» **What the exercise asks**
Beneath this line is the data. Output exactly the lines from the line with "Cutouts & Big Heads (58, 2447)" to the line with "You are a GUI agent. The screenshot is 1079×2576.", both ends included, and nothing more.

#####

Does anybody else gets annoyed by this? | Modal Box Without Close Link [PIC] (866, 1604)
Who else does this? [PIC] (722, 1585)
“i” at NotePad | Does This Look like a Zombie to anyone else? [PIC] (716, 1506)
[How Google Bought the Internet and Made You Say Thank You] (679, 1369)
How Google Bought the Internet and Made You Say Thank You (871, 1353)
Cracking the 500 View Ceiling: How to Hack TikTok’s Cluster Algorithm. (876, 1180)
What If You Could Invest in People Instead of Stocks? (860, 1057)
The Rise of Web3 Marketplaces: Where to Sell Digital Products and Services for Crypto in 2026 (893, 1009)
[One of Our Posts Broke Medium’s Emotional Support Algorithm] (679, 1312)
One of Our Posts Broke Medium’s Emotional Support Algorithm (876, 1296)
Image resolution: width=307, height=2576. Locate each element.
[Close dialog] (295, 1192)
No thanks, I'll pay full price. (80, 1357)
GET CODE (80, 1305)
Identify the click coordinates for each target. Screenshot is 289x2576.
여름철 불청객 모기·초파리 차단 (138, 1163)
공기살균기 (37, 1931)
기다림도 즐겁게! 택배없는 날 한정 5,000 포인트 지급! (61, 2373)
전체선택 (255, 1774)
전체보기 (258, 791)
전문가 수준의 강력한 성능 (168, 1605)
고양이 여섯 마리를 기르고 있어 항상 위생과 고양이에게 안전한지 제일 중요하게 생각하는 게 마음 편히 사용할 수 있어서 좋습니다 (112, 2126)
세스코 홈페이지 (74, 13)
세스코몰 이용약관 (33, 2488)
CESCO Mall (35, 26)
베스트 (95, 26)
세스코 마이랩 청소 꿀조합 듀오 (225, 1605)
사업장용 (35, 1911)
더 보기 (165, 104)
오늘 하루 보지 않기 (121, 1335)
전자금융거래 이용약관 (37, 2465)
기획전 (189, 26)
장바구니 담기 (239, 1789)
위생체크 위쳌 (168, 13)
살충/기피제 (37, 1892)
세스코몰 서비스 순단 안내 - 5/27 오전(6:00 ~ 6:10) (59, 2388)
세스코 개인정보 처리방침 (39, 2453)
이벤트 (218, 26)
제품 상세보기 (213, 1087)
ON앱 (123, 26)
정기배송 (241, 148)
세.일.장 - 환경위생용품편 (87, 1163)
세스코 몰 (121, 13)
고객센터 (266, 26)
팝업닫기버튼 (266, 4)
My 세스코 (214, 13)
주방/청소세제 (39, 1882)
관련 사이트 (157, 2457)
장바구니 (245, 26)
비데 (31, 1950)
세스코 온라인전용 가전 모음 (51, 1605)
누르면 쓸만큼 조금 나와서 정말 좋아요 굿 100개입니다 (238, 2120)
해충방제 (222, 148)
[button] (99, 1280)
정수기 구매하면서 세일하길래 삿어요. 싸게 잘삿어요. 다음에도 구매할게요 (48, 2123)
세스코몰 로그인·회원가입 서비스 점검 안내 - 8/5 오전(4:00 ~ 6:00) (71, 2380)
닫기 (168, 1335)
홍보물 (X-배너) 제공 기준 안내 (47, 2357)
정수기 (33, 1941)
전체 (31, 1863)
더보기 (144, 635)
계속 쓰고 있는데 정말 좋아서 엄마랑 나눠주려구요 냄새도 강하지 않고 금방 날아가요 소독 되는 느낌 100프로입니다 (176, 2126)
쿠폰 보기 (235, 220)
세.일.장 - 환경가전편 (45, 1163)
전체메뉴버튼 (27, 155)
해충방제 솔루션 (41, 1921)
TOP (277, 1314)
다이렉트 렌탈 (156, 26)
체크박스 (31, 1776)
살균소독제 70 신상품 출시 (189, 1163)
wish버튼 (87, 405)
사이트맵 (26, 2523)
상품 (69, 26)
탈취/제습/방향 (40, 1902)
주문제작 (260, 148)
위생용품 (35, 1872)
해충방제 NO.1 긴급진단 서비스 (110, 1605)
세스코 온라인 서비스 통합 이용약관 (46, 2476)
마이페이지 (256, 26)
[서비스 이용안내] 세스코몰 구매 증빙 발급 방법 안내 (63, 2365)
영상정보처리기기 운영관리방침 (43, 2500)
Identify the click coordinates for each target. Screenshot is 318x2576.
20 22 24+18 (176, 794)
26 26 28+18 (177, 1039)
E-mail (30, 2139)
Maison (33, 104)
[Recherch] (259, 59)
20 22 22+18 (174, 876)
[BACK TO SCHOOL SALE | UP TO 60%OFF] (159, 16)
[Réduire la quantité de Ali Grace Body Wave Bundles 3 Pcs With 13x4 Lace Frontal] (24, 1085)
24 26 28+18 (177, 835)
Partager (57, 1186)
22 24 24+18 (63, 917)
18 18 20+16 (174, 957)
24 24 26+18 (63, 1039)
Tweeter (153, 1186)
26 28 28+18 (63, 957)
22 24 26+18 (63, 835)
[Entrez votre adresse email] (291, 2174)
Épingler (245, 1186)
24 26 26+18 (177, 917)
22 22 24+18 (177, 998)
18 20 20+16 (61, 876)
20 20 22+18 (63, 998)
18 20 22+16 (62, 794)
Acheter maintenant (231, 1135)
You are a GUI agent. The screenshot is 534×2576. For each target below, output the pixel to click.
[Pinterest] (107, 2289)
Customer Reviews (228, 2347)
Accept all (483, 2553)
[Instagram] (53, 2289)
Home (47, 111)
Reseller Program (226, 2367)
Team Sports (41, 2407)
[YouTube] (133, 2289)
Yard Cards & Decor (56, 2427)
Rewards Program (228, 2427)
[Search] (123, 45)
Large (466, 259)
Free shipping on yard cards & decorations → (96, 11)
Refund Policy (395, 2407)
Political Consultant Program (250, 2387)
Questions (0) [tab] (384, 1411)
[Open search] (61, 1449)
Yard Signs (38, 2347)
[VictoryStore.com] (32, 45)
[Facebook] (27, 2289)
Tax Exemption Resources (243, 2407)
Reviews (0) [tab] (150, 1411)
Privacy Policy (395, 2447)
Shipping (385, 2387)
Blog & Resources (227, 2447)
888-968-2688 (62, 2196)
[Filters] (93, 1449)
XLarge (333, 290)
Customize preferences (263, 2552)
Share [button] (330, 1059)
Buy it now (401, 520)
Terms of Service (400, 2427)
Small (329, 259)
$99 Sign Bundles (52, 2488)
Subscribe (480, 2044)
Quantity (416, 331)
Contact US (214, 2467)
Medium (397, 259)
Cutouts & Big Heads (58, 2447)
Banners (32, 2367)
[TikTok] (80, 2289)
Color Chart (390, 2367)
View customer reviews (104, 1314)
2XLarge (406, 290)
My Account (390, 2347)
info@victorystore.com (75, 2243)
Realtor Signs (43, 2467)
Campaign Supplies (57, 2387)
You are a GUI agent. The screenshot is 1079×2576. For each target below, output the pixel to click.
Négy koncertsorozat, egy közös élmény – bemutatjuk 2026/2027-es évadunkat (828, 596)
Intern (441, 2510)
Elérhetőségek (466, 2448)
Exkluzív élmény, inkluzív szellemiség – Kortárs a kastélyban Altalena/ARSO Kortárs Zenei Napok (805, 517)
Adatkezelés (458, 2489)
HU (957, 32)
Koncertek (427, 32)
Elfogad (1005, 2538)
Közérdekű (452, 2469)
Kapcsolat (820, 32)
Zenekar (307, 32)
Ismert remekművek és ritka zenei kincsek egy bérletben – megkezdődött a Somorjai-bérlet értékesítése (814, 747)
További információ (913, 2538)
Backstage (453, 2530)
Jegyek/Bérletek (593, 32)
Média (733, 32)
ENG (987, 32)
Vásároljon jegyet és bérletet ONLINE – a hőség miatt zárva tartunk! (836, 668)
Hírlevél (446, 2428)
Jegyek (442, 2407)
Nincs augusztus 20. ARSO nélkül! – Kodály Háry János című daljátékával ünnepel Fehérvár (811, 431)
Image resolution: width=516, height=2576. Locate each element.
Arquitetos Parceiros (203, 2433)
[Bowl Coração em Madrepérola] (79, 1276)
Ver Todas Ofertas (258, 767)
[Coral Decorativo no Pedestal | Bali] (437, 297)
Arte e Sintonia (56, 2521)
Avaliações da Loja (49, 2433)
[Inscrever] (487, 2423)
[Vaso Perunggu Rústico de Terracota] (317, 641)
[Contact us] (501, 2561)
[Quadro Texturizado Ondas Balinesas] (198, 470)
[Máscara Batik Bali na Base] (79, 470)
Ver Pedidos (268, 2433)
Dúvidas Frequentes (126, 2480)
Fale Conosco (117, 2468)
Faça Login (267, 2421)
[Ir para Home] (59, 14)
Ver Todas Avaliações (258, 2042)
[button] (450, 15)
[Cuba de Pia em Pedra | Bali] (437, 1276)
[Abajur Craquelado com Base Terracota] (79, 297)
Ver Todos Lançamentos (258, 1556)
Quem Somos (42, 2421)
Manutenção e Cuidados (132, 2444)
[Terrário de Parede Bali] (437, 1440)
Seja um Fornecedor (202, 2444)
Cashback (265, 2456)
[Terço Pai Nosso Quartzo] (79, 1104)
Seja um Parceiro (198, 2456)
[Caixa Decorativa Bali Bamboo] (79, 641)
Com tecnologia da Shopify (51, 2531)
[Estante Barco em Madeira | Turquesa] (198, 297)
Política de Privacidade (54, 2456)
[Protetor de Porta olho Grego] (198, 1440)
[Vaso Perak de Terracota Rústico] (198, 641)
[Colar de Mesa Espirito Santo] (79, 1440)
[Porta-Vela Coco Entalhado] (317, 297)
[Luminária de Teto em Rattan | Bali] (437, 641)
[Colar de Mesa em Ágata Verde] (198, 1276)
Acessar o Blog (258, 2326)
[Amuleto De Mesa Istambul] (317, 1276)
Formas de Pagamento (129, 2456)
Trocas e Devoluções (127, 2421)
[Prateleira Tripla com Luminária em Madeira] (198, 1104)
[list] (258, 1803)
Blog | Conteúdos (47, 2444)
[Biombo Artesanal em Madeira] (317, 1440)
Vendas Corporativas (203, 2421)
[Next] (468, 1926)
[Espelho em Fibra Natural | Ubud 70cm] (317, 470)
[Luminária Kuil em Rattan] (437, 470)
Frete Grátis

#####

» **Written reply**
Cutouts & Big Heads (58, 2447)
Banners (32, 2367)
[TikTok] (80, 2289)
Color Chart (390, 2367)
View customer reviews (104, 1314)
2XLarge (406, 290)
My Account (390, 2347)
info@victorystore.com (75, 2243)
Realtor Signs (43, 2467)
Campaign Supplies (57, 2387)
You are a GUI agent. The screenshot is 1079×2576. For each target below, output the pixel to click.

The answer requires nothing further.